Luxury goods retailer Mulberry Group (LON:MUL), which is noted for its bags, also emerged atop the top performers in the sector this morning as investors cheered the 35 percent uplift in like for like retail sales in the six weeks to 14 January.
The group also said its wholesale business also did well as orders for spring and summer period of 2012 are currently up 35 percent compared to the same period of 2011.
The strong trading seen during the all-important Christmas season has led Mulberry to expect its full year results to top City forecasts.
In yet more good news for the sector, the Primark clothing stores owned by Associated British Foods (LON:ABF) traded well at the end of 2011, posting a 16 percent improvement in sales compared to the Christmas shopping season of 2010.
The outlook for this year offered in the report was upbeat owing to the decline in cotton prices compared to 2011, which should slash Primark’s input costs.
Meanwhile, AB Foods’ sugar business benefitted from an increase in sugar prices, seeing its revenues surge 21 percent year on year.
Turning to financial stocks, Man Group (LON:EMG) also ranked high on the list of the most searched for UK companies and was one of the most actively discussed stocks on message boards.

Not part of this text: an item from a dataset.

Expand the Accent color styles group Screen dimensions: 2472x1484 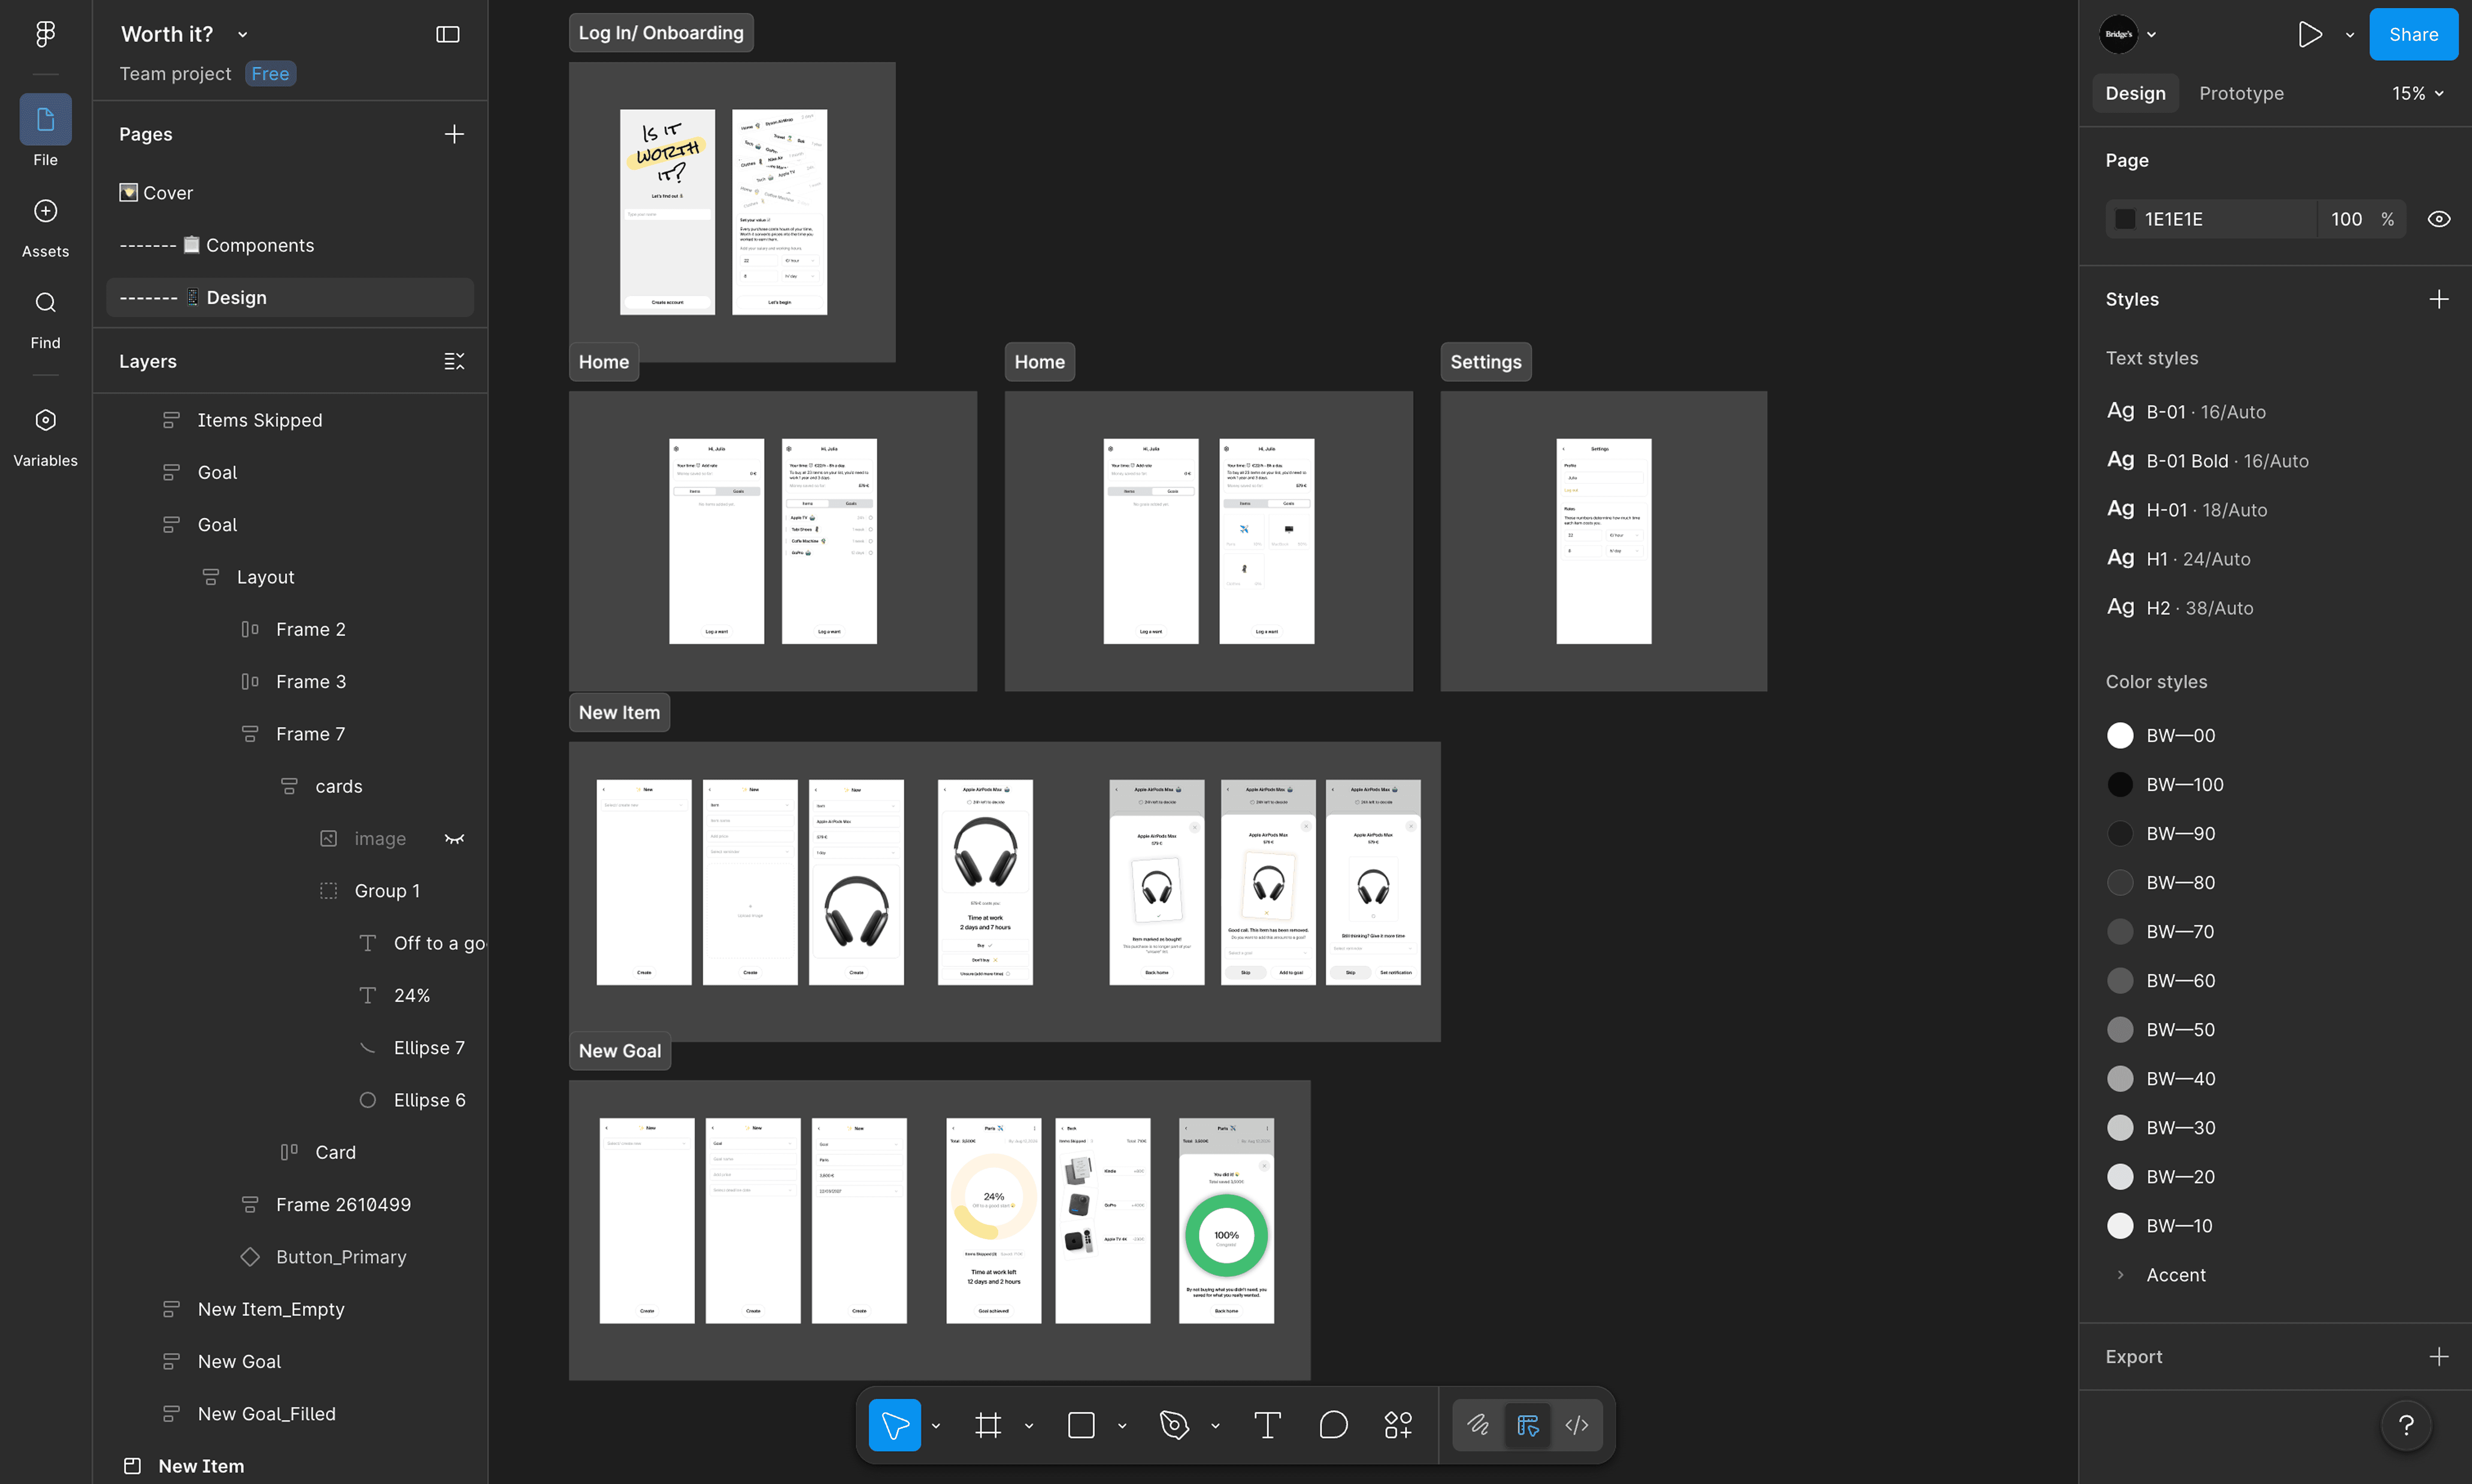[2120, 1275]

Investors took a closer look at Wednesday’s trading update from the hedge fund manager, which showed a decline in its funds under management (FUM) drop from US$64.5 billion at the end of September to US$58.4 billion at the end of 2011.
Net outflows during the final three months of 2011 reached US$2.5 billion.
However, the company also unveiled plans to save an additional US$75 million this year.
Arbuthnot said that volatility in the group’s assets is likely to continue, also noting that negative investment performance slashed Man’s assets by US$1.5 billion during the quarter, pressuring its performance fees.
On a positive note, Loungo said significant caution is already priced into the current valuation and a new dividend policy along with cost cuts could serve as catalysts for share price recovery this year.
Investors following Man Group speculated that the group is unlikely to increase its dividend and could actually reduce it given the shrinking profits.